CONSIGNE - Reproduisez le passage du témoignage sur la méthode Léo et Léa qui va de « On obtient le » à « de. Donc sa-la-de. ».

EXTRAIT DU DOCUMENT -
++++++++++
La collection Léo et Léa

La méthode

Expérience d'instit de CP, par Jean-Gérard Dutoit

Je n’ai pas compétence pour comparer des méthodes d’apprentissage de la lecture ; pour une telle évaluation, il faudrait un protocole précis, un échantillonnage d’enfants important et représentatif, voire une population témoin suivie pendant plusieurs années, comme cela s’est fait en Écosse.

Par ailleurs, je sais d’expérience qu’un manuel n’est qu’un outil ; c’est le support d’une pédagogie qui met en place, autour de lui, des activités variées, par exemple : un travail oral sur les contes, des textes différents de ceux proposés dans le livre, des activités, orales et/ou écrites sur des groupes de lettres, des mots en désordre à ordonner pour faire des phrases, des textes à trous à lire et/ou copier à compléter par des mots soit à choisir, soit à inventer, des inventaires, des inventions de phrases à partir d’un mot, etc.

Je pense aussi qu’une méthode ne fonctionne qu’à partir du moment où l’enseignant se l’est appropriée, et que la pratique de la classe est différente d’une année sur l’autre, d’une classe à l’autre. Je ne peux donc vous proposer qu’un témoignage.

1. Pour simplifier...

Commençons par expliquer très simplement les différences de principe entre les méthodes.

Si j’utilise une méthode « à départ global » (ou « mixte »), à partir d’une image sur laquelle la classe a travaillé oralement, je propose la phrase : « Léo est allé au marché ; il a acheté une salade. » On va chercher le mot « salade »… On l’observe, on fait des remarques… « Salade » commence comme « savon », « salé »… Il finit comme « camarade », « estrade »… Et si on remplace le esse du début par le emme de « marché » ?

On obtient le mot « malade ». Le mot « salade » devient un « mot clé », un mot du « répertoire » de la classe, qui aidera à lire d’autres mots.

L’élève doit savoir maintenant lire la phrase :

« Léo est malade ».

Avec une méthode syllabique ancienne (Méthode Boscher), pour lire le mot « salade » :

se et a, sa ; le et a, la ; de et e, de. Donc sa-la-de.

C’est-à-dire « salade ».

Avec une méthode synthétique moderne (Léo et Léa), pour lire « salade », je lis les lettres dans l’ordre où elles se présentent : sss sa sal sala salad, le e final est muet, donc « salade ».

2. Tâtonnements personnels

J’ai commencé à enseigner avec une méthode à départ global bien connue (Ratus). Je l’avais choisie parce que, parmi toutes les méthodes disponibles, c’est elle qui en venait le plus vite à l’approche syllabique. Je pense avoir obtenu de bons résultats, mais au fil des années, j’ai changé ma manière de faire. Car voici, entre autres, ce que j’ai pu observer :

  après un départ assez rapide (l’élève lit tout de suite des phrases), beaucoup d’enfants ne progressaient plus.
++++++++++
EXTRAIT DES DONNÉES -
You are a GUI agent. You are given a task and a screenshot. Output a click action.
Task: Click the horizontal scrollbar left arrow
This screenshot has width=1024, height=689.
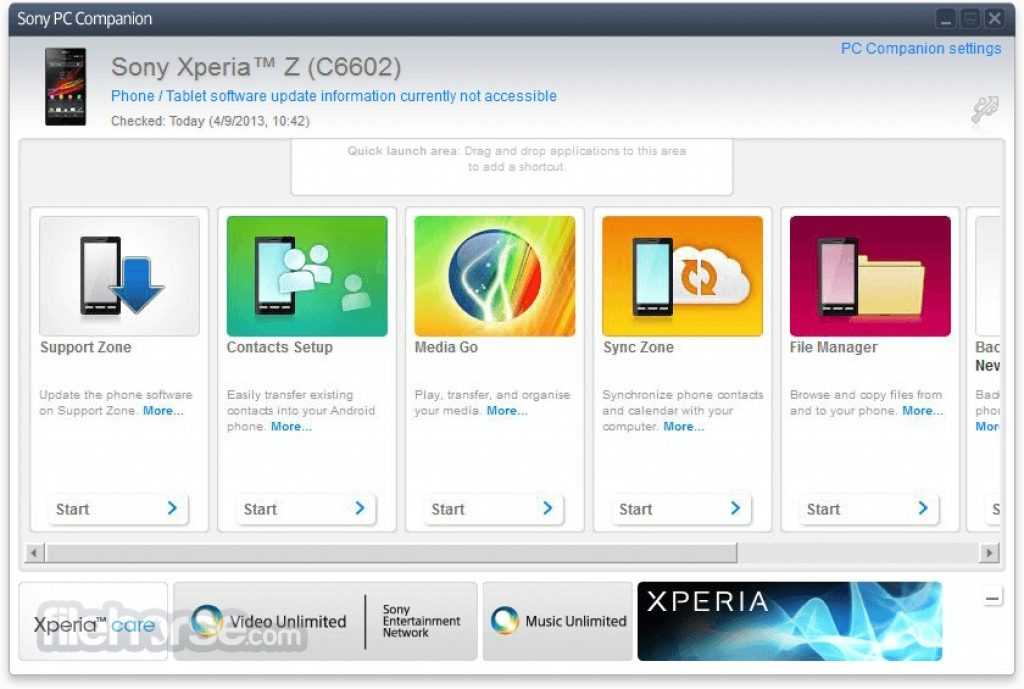click(x=34, y=553)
++++++++++
RÉPONSE -
On obtient le mot « malade ». Le mot « salade » devient un « mot clé », un mot du « répertoire » de la classe, qui aidera à lire d’autres mots.

L’élève doit savoir maintenant lire la phrase :

« Léo est malade ».

Avec une méthode syllabique ancienne (Méthode Boscher), pour lire le mot « salade » :

se et a, sa ; le et a, la ; de et e, de. Donc sa-la-de.